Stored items
------------------------------

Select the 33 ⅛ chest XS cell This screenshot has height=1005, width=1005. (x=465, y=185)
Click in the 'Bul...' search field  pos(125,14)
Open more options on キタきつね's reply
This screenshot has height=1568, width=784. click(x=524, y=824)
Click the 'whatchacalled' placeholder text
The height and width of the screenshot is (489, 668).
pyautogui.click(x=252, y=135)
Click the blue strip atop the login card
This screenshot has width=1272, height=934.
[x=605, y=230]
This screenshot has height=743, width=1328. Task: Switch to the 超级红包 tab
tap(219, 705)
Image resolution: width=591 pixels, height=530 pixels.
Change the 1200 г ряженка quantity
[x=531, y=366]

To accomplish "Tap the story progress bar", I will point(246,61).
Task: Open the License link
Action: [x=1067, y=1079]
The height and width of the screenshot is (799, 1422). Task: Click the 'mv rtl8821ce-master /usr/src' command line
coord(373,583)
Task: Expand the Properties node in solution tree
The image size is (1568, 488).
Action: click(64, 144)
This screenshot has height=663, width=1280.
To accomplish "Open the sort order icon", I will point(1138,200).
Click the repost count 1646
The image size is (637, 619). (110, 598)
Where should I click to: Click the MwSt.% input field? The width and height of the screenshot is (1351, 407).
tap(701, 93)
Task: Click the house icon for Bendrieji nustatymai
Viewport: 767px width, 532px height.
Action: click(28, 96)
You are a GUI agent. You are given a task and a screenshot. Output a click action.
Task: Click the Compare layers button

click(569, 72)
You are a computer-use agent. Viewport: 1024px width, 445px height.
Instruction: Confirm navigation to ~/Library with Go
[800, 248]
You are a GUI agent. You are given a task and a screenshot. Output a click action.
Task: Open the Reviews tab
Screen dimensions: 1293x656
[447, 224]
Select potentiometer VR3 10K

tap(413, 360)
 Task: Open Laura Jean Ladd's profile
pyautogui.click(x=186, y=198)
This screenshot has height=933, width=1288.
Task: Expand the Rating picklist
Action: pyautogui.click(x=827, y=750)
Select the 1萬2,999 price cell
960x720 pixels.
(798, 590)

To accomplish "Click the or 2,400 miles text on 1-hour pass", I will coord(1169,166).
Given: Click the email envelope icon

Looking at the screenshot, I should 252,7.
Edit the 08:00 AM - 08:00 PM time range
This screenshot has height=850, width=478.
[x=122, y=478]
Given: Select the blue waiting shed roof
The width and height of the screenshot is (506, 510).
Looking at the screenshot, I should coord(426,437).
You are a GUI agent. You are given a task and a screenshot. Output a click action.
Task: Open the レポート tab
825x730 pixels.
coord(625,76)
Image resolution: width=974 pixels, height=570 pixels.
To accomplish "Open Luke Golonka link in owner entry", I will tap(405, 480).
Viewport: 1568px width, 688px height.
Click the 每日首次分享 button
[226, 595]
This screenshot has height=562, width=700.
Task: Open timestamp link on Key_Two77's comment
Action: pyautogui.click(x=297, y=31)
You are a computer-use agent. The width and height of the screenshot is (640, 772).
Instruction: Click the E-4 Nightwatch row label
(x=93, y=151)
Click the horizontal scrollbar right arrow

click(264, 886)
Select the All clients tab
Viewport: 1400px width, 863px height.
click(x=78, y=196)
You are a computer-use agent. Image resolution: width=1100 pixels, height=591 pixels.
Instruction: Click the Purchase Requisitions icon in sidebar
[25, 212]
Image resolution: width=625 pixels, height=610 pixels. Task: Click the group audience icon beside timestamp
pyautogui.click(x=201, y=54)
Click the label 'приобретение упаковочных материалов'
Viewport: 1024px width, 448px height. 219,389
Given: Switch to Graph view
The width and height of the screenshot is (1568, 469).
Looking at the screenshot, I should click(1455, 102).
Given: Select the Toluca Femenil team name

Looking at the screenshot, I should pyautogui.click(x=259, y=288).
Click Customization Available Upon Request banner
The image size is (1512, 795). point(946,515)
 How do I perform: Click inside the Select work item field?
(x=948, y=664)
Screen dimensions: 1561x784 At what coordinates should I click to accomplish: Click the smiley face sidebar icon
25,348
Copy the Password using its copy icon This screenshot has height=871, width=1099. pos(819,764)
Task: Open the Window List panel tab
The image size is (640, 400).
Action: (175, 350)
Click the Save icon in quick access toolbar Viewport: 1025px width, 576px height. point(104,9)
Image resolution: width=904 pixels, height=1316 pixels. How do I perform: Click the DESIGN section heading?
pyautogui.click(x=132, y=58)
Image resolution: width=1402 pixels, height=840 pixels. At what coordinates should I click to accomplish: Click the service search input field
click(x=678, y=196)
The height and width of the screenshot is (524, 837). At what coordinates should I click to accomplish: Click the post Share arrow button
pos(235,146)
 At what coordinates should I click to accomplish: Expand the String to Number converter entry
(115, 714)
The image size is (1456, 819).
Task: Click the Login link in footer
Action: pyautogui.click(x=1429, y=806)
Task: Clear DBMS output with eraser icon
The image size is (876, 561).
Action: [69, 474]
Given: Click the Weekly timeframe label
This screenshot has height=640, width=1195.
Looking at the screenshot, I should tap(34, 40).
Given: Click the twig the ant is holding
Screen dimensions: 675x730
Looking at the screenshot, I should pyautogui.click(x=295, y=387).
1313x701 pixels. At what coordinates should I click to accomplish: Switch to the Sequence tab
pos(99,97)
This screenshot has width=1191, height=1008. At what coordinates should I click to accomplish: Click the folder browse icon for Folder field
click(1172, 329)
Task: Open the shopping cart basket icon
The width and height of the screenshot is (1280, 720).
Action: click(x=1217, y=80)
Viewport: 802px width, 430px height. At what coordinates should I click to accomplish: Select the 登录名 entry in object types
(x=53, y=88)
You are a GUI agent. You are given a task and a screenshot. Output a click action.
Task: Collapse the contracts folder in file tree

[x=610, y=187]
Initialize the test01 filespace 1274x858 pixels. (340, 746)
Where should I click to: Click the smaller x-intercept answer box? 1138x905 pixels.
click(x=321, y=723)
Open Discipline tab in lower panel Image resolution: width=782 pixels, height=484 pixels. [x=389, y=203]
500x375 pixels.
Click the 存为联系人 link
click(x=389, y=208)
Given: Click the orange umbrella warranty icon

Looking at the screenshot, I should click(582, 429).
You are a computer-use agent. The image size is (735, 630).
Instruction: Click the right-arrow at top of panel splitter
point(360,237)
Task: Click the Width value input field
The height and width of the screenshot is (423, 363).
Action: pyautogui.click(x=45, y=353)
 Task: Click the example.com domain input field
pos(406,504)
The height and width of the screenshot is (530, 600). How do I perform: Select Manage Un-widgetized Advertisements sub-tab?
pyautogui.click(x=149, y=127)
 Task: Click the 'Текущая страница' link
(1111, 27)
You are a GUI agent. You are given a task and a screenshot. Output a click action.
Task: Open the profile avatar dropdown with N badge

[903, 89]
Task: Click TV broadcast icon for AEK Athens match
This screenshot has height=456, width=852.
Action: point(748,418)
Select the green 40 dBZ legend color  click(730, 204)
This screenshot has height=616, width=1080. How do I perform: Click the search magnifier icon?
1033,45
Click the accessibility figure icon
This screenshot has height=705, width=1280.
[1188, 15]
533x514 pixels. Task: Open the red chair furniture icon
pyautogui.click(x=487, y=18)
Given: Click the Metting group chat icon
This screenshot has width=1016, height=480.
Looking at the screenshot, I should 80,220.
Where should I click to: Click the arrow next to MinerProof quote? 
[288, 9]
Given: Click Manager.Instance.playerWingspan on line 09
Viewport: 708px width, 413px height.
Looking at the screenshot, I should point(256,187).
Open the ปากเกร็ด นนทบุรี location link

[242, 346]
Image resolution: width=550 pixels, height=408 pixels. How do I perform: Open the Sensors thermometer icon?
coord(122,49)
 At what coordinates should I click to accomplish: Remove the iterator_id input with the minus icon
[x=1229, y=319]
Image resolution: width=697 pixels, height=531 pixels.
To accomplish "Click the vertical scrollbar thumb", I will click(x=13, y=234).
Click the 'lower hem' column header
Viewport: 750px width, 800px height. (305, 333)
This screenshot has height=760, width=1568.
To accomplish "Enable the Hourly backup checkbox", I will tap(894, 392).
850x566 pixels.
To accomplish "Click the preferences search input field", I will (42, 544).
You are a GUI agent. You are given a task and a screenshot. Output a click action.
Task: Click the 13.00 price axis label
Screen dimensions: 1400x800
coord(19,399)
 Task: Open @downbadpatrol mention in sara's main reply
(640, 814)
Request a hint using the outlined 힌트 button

------------------------------

*WHAT THE EXERCISE ASKS*: When you answer, output each line of the data exactly as given, from its first line up to and including the one with "Image resolution: width=591".

*SOLVED PROBLEM*:
Select the 33 ⅛ chest XS cell This screenshot has height=1005, width=1005. (x=465, y=185)
Click in the 'Bul...' search field  pos(125,14)
Open more options on キタきつね's reply
This screenshot has height=1568, width=784. click(x=524, y=824)
Click the 'whatchacalled' placeholder text
The height and width of the screenshot is (489, 668).
pyautogui.click(x=252, y=135)
Click the blue strip atop the login card
This screenshot has width=1272, height=934.
[x=605, y=230]
This screenshot has height=743, width=1328. Task: Switch to the 超级红包 tab
tap(219, 705)
Image resolution: width=591 pixels, height=530 pixels.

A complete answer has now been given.